■ **Task**:
Answer with a bare number: the count of lines in the data below that contain the word "agent".

■ **Listed records**:
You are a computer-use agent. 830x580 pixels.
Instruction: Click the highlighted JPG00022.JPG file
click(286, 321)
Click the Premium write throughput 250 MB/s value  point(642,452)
---
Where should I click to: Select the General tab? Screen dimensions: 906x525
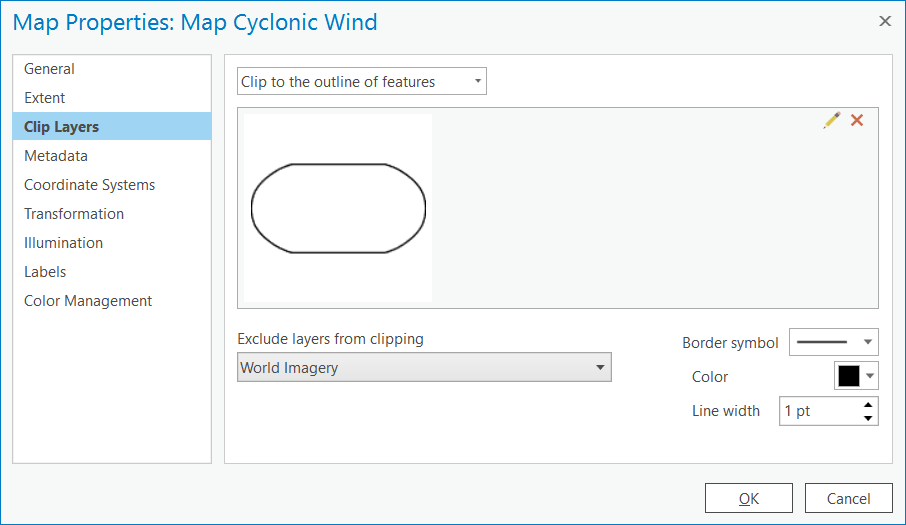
--
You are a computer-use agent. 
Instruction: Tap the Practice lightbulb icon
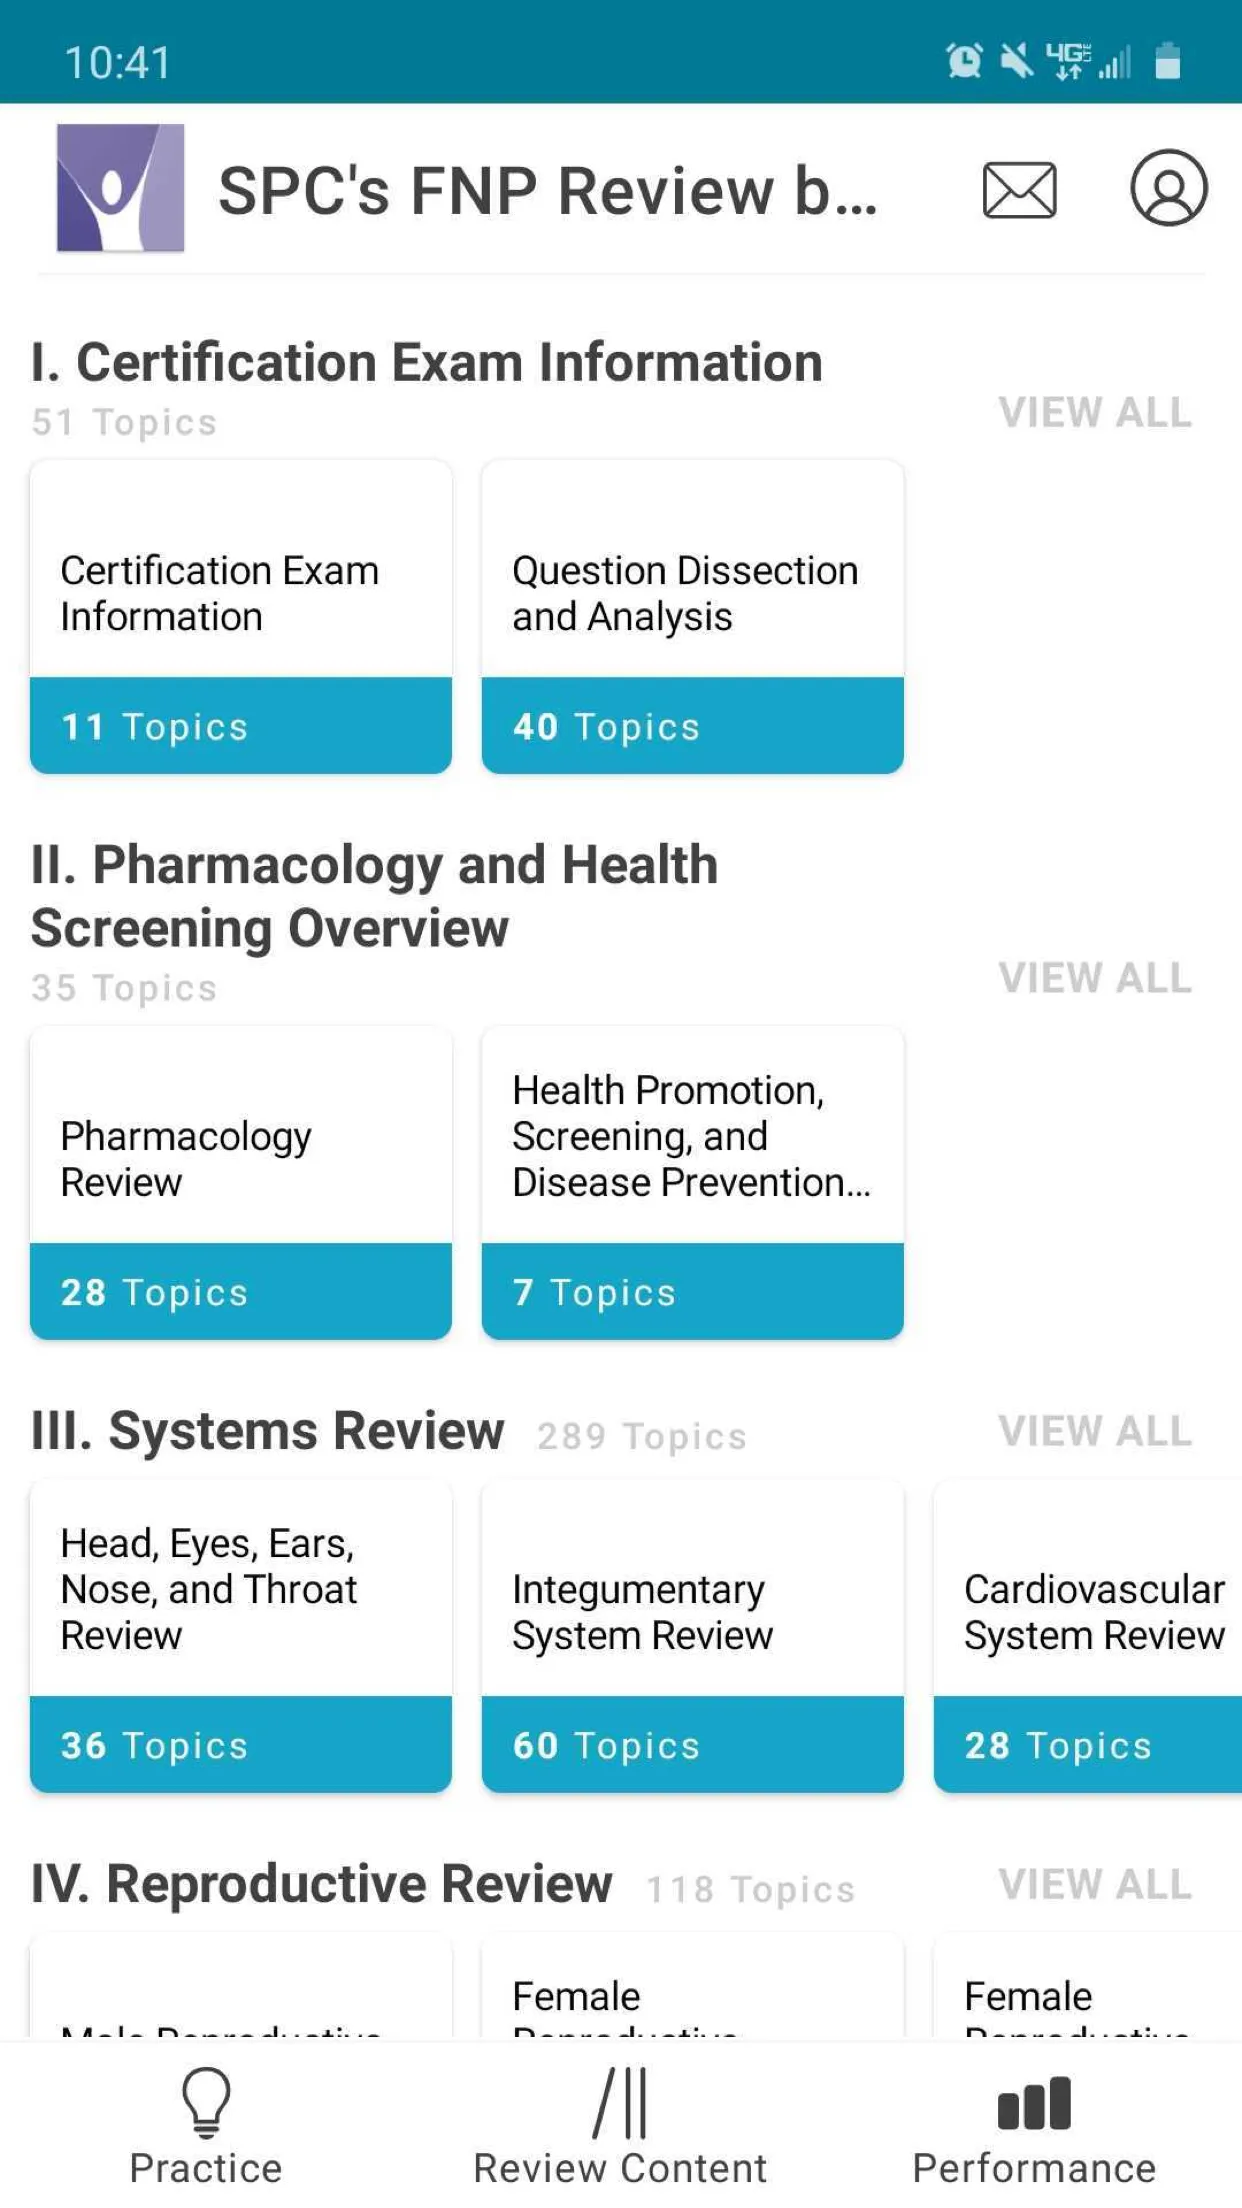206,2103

■ **Exercise result**:
2